**Required action:** All that should appear is the run of lines from the one containing "Given: Click the Windows" through the end of the records, each repeated exactly.
═══ Provided data ═══
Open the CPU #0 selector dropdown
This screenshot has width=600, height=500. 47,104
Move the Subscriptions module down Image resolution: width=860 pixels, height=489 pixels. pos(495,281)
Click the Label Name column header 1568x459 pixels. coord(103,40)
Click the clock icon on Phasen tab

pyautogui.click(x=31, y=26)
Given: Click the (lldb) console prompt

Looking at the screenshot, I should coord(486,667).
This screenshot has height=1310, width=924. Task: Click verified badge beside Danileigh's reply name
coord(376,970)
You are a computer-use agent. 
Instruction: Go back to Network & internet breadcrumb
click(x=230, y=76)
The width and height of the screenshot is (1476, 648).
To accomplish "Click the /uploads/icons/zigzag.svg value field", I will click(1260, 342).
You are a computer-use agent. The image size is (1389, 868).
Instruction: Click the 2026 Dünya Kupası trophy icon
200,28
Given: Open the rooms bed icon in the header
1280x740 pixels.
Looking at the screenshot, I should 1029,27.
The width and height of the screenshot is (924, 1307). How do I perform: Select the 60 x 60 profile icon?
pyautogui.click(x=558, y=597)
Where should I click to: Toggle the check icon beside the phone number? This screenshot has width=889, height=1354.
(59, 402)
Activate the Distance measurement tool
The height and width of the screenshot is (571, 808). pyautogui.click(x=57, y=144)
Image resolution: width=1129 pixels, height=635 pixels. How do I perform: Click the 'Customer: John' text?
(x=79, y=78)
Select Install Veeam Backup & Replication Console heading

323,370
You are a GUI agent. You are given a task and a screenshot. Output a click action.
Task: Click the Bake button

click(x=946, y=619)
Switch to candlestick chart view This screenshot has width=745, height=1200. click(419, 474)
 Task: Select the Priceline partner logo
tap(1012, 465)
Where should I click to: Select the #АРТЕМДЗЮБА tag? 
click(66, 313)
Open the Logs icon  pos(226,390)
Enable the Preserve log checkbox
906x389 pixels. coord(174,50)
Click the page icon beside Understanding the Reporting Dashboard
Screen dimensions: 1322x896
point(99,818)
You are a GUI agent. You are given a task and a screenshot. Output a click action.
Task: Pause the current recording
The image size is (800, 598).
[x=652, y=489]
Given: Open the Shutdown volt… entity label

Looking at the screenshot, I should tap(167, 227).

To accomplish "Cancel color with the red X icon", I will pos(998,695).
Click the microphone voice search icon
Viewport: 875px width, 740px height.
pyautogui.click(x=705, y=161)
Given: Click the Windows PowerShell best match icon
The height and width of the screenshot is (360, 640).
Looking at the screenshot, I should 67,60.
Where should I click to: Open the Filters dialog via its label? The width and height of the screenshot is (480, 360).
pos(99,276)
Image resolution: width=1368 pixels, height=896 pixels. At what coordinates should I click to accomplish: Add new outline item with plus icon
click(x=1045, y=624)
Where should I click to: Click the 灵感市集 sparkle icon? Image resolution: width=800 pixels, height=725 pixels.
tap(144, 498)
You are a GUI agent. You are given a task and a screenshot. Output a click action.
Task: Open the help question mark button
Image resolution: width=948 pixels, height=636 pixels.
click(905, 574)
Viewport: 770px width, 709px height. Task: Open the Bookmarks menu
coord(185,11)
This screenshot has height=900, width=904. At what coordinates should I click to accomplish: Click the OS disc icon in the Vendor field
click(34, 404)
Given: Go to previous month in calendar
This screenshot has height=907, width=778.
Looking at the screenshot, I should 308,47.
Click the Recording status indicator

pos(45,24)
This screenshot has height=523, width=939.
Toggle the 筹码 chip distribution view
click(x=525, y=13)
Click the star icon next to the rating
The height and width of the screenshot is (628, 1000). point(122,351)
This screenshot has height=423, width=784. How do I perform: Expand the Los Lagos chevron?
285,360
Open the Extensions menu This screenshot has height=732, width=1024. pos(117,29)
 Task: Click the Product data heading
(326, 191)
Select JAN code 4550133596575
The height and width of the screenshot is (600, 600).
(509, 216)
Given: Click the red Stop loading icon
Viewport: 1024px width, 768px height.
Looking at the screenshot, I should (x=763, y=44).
═══
**Expected output:**
Given: Click the Windows PowerShell best match icon
The height and width of the screenshot is (360, 640).
Looking at the screenshot, I should 67,60.
Where should I click to: Open the Filters dialog via its label? The width and height of the screenshot is (480, 360).
pos(99,276)
Image resolution: width=1368 pixels, height=896 pixels. At what coordinates should I click to accomplish: Add new outline item with plus icon
click(x=1045, y=624)
Where should I click to: Click the 灵感市集 sparkle icon? Image resolution: width=800 pixels, height=725 pixels.
tap(144, 498)
You are a GUI agent. You are given a task and a screenshot. Output a click action.
Task: Open the help question mark button
Image resolution: width=948 pixels, height=636 pixels.
click(905, 574)
Viewport: 770px width, 709px height. Task: Open the Bookmarks menu
coord(185,11)
This screenshot has height=900, width=904. At what coordinates should I click to accomplish: Click the OS disc icon in the Vendor field
click(34, 404)
Given: Go to previous month in calendar
This screenshot has height=907, width=778.
Looking at the screenshot, I should 308,47.
Click the Recording status indicator

pos(45,24)
This screenshot has height=523, width=939.
Toggle the 筹码 chip distribution view
click(x=525, y=13)
Click the star icon next to the rating
The height and width of the screenshot is (628, 1000). point(122,351)
This screenshot has height=423, width=784. How do I perform: Expand the Los Lagos chevron?
285,360
Open the Extensions menu This screenshot has height=732, width=1024. pos(117,29)
 Task: Click the Product data heading
(326, 191)
Select JAN code 4550133596575
The height and width of the screenshot is (600, 600).
(509, 216)
Given: Click the red Stop loading icon
Viewport: 1024px width, 768px height.
Looking at the screenshot, I should (x=763, y=44).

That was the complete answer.